→ Data extracted from a collection
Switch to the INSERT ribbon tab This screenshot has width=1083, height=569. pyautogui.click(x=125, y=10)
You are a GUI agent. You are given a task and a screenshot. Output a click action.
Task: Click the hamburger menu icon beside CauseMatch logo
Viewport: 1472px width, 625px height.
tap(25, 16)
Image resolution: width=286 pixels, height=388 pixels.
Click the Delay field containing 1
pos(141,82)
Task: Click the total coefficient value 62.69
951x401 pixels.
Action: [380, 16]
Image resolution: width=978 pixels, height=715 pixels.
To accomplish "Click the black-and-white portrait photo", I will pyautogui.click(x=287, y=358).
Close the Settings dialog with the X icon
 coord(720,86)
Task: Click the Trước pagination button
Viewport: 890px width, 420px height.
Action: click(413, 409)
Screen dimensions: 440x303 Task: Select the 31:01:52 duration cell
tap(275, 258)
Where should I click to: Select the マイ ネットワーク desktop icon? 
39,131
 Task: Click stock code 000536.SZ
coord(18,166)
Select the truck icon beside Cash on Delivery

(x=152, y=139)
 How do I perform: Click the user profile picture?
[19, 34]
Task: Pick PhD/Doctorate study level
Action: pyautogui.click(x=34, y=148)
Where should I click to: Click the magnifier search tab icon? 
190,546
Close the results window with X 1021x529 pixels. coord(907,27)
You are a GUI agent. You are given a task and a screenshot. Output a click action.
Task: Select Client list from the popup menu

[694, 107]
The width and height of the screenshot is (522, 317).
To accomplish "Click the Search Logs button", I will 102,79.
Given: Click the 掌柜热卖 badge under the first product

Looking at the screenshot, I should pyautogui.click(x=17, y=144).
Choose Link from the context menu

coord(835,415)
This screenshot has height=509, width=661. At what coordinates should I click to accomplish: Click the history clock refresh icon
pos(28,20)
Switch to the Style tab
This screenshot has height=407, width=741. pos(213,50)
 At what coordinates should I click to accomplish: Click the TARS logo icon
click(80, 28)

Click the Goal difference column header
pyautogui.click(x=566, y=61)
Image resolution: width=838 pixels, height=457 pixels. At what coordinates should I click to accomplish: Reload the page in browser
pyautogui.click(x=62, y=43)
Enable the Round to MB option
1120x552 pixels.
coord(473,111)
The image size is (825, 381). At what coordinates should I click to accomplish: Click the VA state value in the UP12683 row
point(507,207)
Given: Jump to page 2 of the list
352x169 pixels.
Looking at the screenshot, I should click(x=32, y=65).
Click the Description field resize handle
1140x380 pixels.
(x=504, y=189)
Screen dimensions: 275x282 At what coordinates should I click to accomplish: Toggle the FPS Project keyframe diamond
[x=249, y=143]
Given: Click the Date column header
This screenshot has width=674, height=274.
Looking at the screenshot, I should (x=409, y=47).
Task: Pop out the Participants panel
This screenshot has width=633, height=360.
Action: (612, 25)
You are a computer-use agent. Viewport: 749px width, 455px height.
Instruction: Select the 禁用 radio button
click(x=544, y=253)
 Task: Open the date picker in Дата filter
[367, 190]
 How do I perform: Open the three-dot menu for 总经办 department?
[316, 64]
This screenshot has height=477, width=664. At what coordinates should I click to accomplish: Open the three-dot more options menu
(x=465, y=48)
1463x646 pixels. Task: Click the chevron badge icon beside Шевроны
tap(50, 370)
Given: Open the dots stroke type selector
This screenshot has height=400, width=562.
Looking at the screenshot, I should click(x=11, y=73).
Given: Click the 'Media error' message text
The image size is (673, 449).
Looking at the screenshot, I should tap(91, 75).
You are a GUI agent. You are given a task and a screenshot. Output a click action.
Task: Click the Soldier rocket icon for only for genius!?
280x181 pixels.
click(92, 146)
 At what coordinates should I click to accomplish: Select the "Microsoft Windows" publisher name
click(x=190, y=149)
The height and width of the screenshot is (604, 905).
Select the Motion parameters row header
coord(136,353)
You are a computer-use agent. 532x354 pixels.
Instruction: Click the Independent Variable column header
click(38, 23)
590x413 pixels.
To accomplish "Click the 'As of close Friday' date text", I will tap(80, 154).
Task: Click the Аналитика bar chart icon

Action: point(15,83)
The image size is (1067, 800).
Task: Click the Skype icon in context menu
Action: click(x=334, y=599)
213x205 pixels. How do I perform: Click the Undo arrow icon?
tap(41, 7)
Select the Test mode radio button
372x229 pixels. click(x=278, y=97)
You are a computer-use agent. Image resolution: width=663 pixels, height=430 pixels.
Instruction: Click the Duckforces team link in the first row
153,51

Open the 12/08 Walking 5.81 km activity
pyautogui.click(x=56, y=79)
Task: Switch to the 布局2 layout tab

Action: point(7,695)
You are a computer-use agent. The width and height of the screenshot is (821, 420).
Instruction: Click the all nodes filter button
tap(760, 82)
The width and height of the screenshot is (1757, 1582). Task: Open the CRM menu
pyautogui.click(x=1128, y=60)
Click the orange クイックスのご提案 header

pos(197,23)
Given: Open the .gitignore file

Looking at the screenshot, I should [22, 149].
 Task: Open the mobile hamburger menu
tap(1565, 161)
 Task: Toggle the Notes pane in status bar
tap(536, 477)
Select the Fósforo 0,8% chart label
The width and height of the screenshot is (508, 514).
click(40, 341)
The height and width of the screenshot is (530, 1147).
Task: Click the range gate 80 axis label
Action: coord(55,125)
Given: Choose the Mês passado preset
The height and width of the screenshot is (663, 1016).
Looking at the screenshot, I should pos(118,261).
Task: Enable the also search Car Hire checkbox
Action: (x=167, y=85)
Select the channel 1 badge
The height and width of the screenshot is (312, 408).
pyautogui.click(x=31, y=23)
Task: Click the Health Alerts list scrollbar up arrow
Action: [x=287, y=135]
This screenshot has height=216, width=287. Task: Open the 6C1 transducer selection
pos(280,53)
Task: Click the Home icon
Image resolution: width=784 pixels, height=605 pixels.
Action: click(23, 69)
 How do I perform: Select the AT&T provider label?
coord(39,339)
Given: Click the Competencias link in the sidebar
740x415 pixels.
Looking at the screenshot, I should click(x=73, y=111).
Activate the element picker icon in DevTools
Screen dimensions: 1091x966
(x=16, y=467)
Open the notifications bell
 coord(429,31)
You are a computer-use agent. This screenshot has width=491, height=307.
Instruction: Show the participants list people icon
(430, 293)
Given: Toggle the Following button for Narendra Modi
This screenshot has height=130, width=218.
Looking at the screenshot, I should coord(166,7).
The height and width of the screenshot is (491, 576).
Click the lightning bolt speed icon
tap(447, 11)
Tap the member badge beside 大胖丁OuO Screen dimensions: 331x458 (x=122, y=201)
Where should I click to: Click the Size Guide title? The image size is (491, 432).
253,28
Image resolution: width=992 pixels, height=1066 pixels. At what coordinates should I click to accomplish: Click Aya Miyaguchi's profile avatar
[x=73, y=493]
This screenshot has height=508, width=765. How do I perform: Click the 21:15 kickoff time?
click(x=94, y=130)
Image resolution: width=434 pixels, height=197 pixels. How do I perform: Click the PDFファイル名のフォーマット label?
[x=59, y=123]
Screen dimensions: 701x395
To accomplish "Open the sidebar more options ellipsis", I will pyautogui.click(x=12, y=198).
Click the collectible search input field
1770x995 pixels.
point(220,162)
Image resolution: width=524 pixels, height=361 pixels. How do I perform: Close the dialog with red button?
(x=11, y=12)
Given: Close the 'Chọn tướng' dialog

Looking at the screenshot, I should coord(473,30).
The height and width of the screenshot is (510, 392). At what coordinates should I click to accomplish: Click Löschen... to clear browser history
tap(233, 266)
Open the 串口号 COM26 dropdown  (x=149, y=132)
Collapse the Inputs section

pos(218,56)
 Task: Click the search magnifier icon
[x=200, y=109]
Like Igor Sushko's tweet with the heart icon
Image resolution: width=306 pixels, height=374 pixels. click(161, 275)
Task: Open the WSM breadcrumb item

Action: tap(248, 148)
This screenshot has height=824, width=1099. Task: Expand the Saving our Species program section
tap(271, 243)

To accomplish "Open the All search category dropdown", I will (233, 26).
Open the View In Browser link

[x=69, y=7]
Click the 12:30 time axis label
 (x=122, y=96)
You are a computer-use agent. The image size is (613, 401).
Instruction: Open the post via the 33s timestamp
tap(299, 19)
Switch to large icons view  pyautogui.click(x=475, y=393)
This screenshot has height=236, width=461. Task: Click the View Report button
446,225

→ Exercise brief
Which lines above run from the one containing "Given: Click the Competencias" to the one containing "The height and width of the screenshot is (491, 576)."? Give them again exactly, both ends included.

→ Exercise response
Given: Click the Competencias link in the sidebar
740x415 pixels.
Looking at the screenshot, I should click(x=73, y=111).
Activate the element picker icon in DevTools
Screen dimensions: 1091x966
(x=16, y=467)
Open the notifications bell
 coord(429,31)
You are a computer-use agent. This screenshot has width=491, height=307.
Instruction: Show the participants list people icon
(430, 293)
Given: Toggle the Following button for Narendra Modi
This screenshot has height=130, width=218.
Looking at the screenshot, I should coord(166,7).
The height and width of the screenshot is (491, 576).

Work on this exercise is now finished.